Required task — Turn the stretch of entries from the line containing "Open GMAJulie's profile avatar" through the line containing "Viewport: 670px width, 698px" into a JSON list of strings, one string per line, leaving out blank lines.

[Records for locating displayed items]
>> Start
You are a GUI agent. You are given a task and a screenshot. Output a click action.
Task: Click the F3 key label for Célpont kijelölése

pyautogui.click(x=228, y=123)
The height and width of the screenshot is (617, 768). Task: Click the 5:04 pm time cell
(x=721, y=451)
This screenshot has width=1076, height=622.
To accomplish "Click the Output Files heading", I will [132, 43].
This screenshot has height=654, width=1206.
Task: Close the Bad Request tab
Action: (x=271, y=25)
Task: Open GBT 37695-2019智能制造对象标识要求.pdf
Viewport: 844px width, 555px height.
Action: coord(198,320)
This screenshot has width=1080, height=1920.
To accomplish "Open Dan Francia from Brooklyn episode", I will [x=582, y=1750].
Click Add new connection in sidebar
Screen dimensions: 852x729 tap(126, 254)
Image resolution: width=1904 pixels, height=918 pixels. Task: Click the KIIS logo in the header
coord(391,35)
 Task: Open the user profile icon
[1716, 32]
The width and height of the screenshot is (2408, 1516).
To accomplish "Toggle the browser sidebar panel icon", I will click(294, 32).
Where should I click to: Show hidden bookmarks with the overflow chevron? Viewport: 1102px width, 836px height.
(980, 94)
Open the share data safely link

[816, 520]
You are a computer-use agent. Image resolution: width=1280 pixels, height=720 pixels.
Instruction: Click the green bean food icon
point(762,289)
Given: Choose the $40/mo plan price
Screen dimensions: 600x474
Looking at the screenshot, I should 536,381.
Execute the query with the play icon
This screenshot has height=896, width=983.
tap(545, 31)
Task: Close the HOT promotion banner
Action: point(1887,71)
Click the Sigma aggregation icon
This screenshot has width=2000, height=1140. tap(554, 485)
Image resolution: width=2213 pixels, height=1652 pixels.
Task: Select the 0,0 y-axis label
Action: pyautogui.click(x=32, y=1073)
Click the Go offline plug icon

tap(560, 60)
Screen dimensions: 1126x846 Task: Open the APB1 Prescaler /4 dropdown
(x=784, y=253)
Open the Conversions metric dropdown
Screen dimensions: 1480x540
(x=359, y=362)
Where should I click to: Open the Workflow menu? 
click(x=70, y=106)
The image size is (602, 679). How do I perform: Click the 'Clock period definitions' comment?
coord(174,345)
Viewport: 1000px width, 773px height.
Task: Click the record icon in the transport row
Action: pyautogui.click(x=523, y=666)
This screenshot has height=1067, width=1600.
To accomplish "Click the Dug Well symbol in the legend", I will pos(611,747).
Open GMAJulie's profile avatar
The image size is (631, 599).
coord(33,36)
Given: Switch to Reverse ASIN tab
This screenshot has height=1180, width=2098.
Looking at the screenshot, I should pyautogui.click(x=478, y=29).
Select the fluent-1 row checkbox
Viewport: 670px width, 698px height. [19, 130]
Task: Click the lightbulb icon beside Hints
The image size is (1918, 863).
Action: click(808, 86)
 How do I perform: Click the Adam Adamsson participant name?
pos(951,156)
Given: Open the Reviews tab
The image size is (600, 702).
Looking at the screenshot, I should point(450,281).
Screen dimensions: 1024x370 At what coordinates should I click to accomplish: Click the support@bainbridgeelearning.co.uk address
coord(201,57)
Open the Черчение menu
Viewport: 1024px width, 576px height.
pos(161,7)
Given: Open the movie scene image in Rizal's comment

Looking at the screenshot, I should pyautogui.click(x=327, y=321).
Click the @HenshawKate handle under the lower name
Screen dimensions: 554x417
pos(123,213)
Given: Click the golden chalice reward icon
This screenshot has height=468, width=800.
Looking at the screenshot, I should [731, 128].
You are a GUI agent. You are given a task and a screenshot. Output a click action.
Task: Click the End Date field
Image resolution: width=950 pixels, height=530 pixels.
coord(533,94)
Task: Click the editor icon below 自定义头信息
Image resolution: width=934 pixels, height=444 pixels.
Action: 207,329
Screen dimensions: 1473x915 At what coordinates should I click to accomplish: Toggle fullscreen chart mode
>> End
Final result —
[
  "Open GMAJulie's profile avatar",
  "The image size is (631, 599).",
  "coord(33,36)",
  "Given: Switch to Reverse ASIN tab",
  "This screenshot has height=1180, width=2098.",
  "Looking at the screenshot, I should pyautogui.click(x=478, y=29).",
  "Select the fluent-1 row checkbox",
  "Viewport: 670px width, 698px height. [19, 130]"
]